What a hunk of junk. If you looked inside, through the back, the dust-bunnies were (like real bunnies are wont to doing) reproducing beyond control. The carriage return string was broken as well. However, this was the first time I’ve ever seen an Underwood 5 in person, and it seemed smaller than I’d imagined. It also made me interested in acquiring one (in far better condition than this), though I absolutely have no room for another standard machine.
Another rusty-keyed beast. I really like the Royal 10, but this example wasn’t cared for by anyone.
This Olympia De Luxe was the only machine that appeared to be in great condition. I’m not familiar with Olympia models (beyond the SM3 & 4), so I’m not sure what this is. Anyone care to chime in?
I would have to venture a guess that that is an Olympia SM9. Was it carriage or segment shifted?
Flea markets are the places to look for typewriters. You can occasionally score at antique stores, but generally speaking their prices are outrageous, no matter the condition. A shop near me had two LC Smith standards on their porch. Yes, outside, obviously in the rain for a good while. NOTHING moved in any way, shape, or form, as rust had completely overtaken them. Price? Only $55 a piece! I paid $15 for my LC Smith No 5 and, while dirty, I restored it like new in only two or so days.

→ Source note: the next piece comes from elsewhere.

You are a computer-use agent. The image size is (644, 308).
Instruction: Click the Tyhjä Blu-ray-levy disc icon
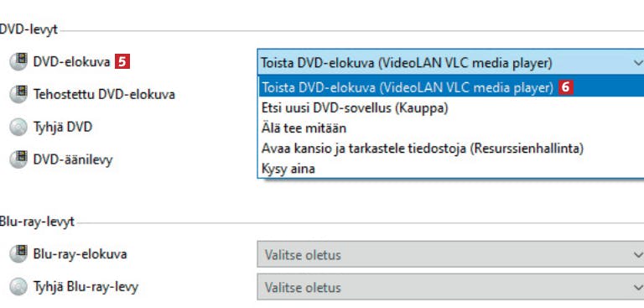click(x=18, y=287)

If you are close to that shop with the Olympia again soon, sit down and play with it. Those later SM’s are lovely machines, especially if you can get it cheap!

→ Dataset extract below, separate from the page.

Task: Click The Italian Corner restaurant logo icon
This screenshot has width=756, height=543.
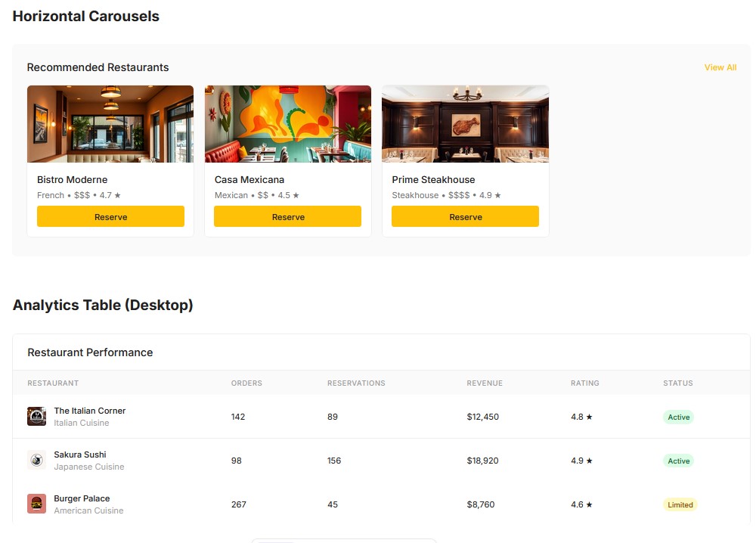Action: [36, 417]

Thanks for the post. I love typewriter sightings!
I think that Olympia was asking around $85. I have no idea whether that price is average, expensive, or a deal.

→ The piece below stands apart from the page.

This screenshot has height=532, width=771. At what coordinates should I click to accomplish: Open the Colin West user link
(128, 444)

It all depends on what you are willing to spend. If you cannot get good typewriter deals in your area, then this is a decent price. My Olympia SM-7 set me back $80 (including shipping), but it does not type as nicely as the SM9. My SM9, purchased a few weeks ago, set me back $10, and I gave them twice the asking price of $5 because it was difficult to meet up. The SM9, in my opinion, is about one of the best typewriters I have had the privilege to use. I would check your local Craigslist, eBay, or even Etsy for a better deal before pulling the trigger, but it is a really nice typer, to be sure.
I find Olympias a bit mushy, but many people love them, and I was certainly pleased to find one at a thrift store just like that in perfect condition for $5.99. They are very nice, modern machines.
That’s an Olympia SM9. Not a great beauty, but one of the best and nicest typewriters ever made.
I recently went antiquing too and actually bought something!!
$85? geez. I don’t see many typewriters in antique shops. It’s interesting how they find their way in to different channels.
Man, what a collection of beaters. The SM9 is indeed a nice machine to type on. They aren’t sexy, but they work really well with a nice snap. Tear open an Olympia and you will find a vast assortment of well machined and finished parts. As for the price, that is probably in the range of what an ebay machine might run with shipping although some go for less. It’s always better to be able to lay your hands on the machine.
The good part about ebay is that you can still find some Olympia machines with neat typefaces. Our SM9 has the Senatorial ‘robot’ typeface. We bought an identical unit for a friend of Claire’s for a total of $50 with shipping. One of our italic machines was snared for $25. A cursive SM3 with a small ding in front went for $54 before shipping the other night. There are still deals to be had.